Passage shown:

<<<<

Lecithin and Phosphatidyl Choline

Lecithin is the popular name for a naturally occurring mixture of compounds that are called phospholipids. Chemically lecithin contains choline, glycerol and fats. It has the property of emulsifying or breaking down fat deposits in the body. This property makes lecithin useful in treatment of atherosclerosis (which is characterized by fat deposits in the blood vessels) gallstones (fat deposits in the gall bladder) and liver problems caused by fat deposits. Phosphatidyl choline (PC) is the most important part of lecithin. PC products contain approximately 35 percent of PC which is two and a half to three times more concentrated than regular lecithin. Natural lecithin, we might add, also contains inositol which also has benefits for the body . This greater concentration of choline in PC is necessary to raise the blood level of choline effectively so that a patient can receive the benefits.

>>>>

Raw data:
<<<<

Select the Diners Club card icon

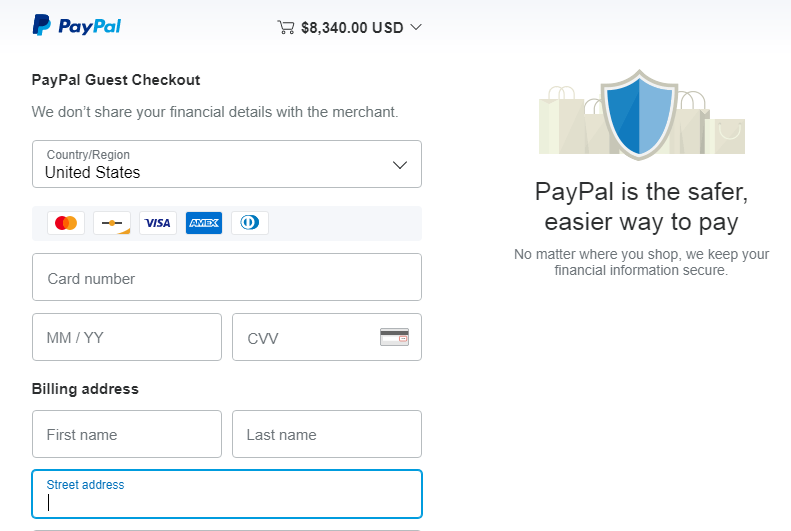[x=250, y=223]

>>>>

Assignment 1: Which conditions does the lecithin passage say lecithin is useful in treating? List all of them.
Assignment 2: In the lecithin passage, transcribe the stretch from "Lecithin is the" through "receive the benefits." word for word.
Rely only on the lecithin passage for what comes next, not on the material.

Answer section 1:
- Atherosclerosis
- Gallstones
- Liver problems caused by fat deposits

Answer section 2:
Lecithin is the popular name for a naturally occurring mixture of compounds that are called phospholipids. Chemically lecithin contains choline, glycerol and fats. It has the property of emulsifying or breaking down fat deposits in the body. This property makes lecithin useful in treatment of atherosclerosis (which is characterized by fat deposits in the blood vessels) gallstones (fat deposits in the gall bladder) and liver problems caused by fat deposits. Phosphatidyl choline (PC) is the most important part of lecithin. PC products contain approximately 35 percent of PC which is two and a half to three times more concentrated than regular lecithin. Natural lecithin, we might add, also contains inositol which also has benefits for the body . This greater concentration of choline in PC is necessary to raise the blood level of choline effectively so that a patient can receive the benefits.